Stored data:
%%
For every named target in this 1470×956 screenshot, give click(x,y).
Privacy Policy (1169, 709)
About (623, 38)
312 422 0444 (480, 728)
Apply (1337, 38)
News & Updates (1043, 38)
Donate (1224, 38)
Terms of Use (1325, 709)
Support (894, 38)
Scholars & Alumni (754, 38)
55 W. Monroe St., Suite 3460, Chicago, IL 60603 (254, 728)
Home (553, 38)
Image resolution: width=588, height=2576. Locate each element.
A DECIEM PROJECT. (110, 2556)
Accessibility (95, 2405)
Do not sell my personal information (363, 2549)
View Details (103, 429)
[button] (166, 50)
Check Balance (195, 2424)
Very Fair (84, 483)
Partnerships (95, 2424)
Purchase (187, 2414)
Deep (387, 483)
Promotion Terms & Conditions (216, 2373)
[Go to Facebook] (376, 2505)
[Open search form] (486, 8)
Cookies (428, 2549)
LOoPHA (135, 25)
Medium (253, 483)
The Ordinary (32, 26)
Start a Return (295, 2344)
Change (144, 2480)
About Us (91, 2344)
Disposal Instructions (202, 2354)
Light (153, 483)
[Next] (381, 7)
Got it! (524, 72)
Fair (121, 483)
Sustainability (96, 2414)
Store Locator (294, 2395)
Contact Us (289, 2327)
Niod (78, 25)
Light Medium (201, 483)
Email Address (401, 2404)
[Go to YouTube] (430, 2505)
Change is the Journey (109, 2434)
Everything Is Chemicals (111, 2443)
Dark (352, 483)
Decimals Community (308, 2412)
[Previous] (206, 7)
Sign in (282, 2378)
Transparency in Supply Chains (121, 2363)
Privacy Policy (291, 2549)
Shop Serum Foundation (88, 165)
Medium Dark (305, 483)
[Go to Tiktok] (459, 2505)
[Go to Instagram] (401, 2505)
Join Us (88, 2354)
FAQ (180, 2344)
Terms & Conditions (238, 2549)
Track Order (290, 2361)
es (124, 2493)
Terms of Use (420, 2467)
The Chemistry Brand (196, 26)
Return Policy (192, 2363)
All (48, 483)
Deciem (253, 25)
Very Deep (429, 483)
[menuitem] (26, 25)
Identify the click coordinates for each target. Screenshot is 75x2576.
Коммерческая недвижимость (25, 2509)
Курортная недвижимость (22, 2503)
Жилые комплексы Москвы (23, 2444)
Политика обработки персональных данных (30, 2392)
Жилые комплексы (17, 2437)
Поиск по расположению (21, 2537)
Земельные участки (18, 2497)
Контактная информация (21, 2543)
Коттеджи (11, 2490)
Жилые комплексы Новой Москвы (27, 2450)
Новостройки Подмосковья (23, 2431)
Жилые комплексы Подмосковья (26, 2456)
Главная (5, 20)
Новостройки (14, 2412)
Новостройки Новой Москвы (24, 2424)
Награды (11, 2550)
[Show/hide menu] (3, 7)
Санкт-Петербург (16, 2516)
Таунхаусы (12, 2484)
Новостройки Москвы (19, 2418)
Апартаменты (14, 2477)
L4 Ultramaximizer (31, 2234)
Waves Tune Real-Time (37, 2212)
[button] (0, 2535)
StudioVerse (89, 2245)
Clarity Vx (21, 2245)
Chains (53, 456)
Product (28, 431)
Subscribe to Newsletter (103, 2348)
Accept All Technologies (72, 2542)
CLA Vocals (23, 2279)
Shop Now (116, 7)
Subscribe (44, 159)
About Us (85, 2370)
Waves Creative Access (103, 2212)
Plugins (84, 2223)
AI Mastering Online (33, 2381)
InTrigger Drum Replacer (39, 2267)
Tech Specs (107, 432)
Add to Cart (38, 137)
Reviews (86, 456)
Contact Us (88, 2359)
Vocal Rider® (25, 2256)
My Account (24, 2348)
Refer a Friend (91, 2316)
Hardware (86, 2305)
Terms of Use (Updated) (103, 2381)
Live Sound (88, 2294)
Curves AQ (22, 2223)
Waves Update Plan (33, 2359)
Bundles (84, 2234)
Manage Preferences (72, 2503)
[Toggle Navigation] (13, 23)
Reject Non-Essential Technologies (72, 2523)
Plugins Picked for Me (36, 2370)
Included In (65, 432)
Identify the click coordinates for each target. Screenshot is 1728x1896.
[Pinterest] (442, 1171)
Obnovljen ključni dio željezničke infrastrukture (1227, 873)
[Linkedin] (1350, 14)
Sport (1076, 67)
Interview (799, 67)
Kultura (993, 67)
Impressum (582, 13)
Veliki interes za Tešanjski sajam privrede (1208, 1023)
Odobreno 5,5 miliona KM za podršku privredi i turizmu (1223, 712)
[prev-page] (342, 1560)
%%
§ **TASK PROMPT**
The word is "Новой". Copy every line above where it appears.

§ **TASK RESULT**
Жилые комплексы Новой Москвы (27, 2450)
Новостройки Новой Москвы (24, 2424)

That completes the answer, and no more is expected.